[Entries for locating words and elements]
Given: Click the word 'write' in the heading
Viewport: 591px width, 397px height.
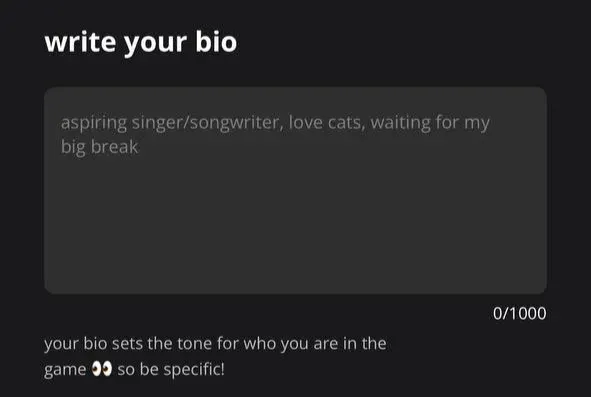Looking at the screenshot, I should [x=80, y=42].
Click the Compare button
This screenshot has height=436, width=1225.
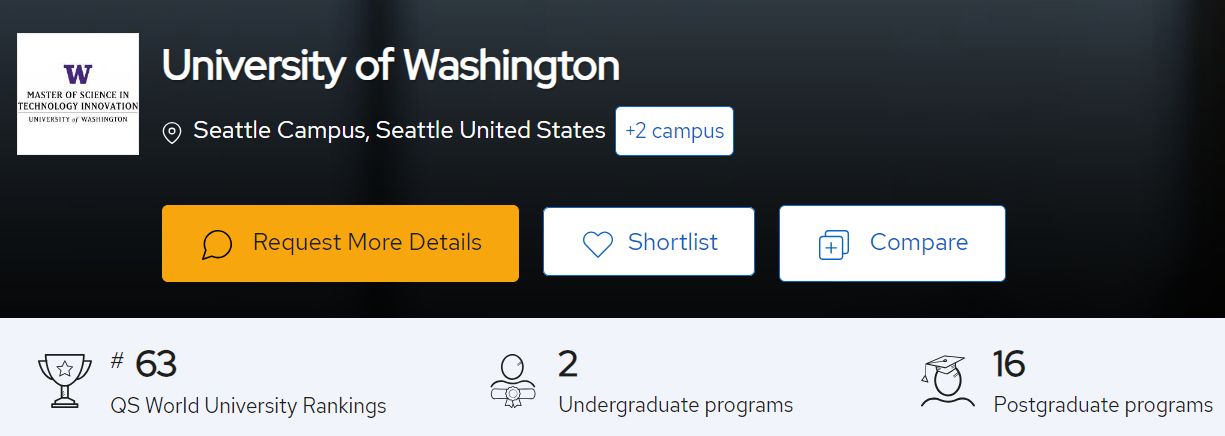pos(892,243)
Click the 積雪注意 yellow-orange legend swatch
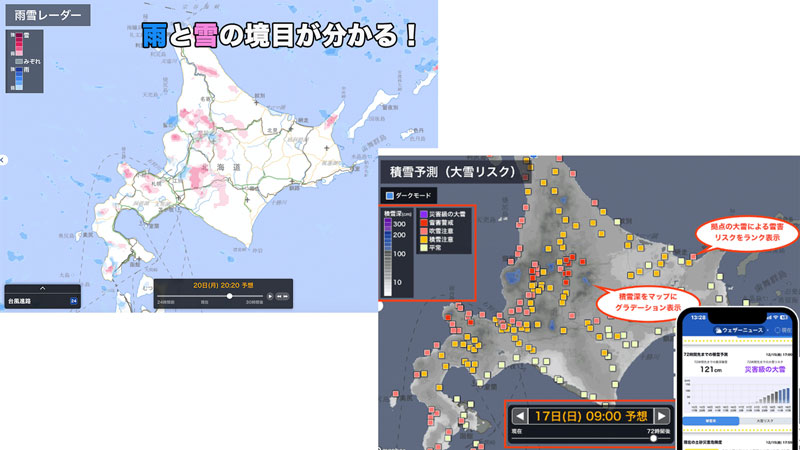Viewport: 800px width, 450px height. coord(424,240)
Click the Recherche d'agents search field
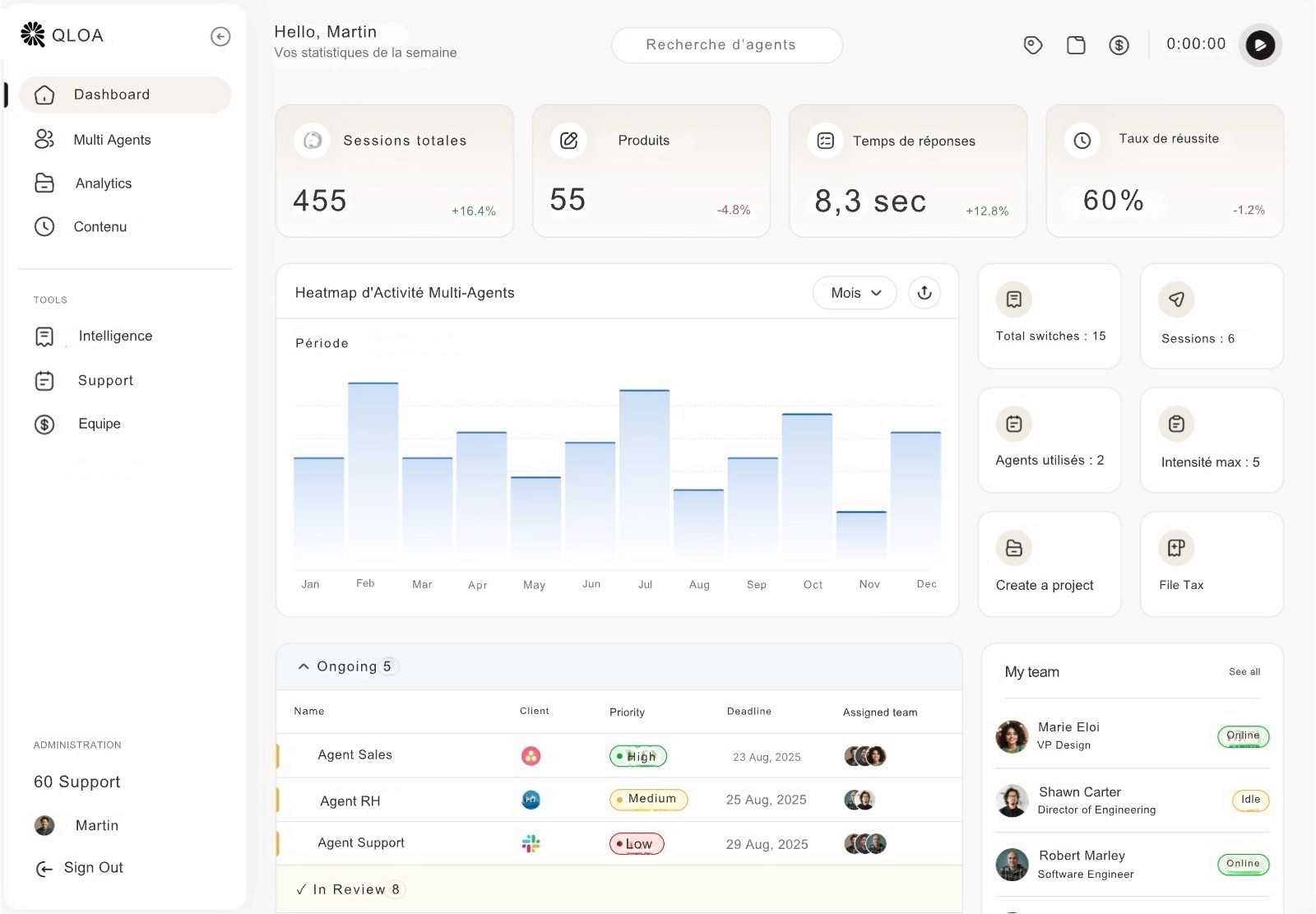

• **Task to complete**
Begin at the line of the material that has "Click the 積雪注意 yellow-orange legend swatch" and stop at the end of the material, then write those lines again, requests included, with every viewport dimension and coordinate in the answers multiplied by 2.4 and rounded to a whole number, halves rounded up. Leave out the pictures.

• **Result of this task**
Click the 積雪注意 yellow-orange legend swatch
Viewport: 1920px width, 1080px height. coord(1018,576)
Click the Recherche d'agents search field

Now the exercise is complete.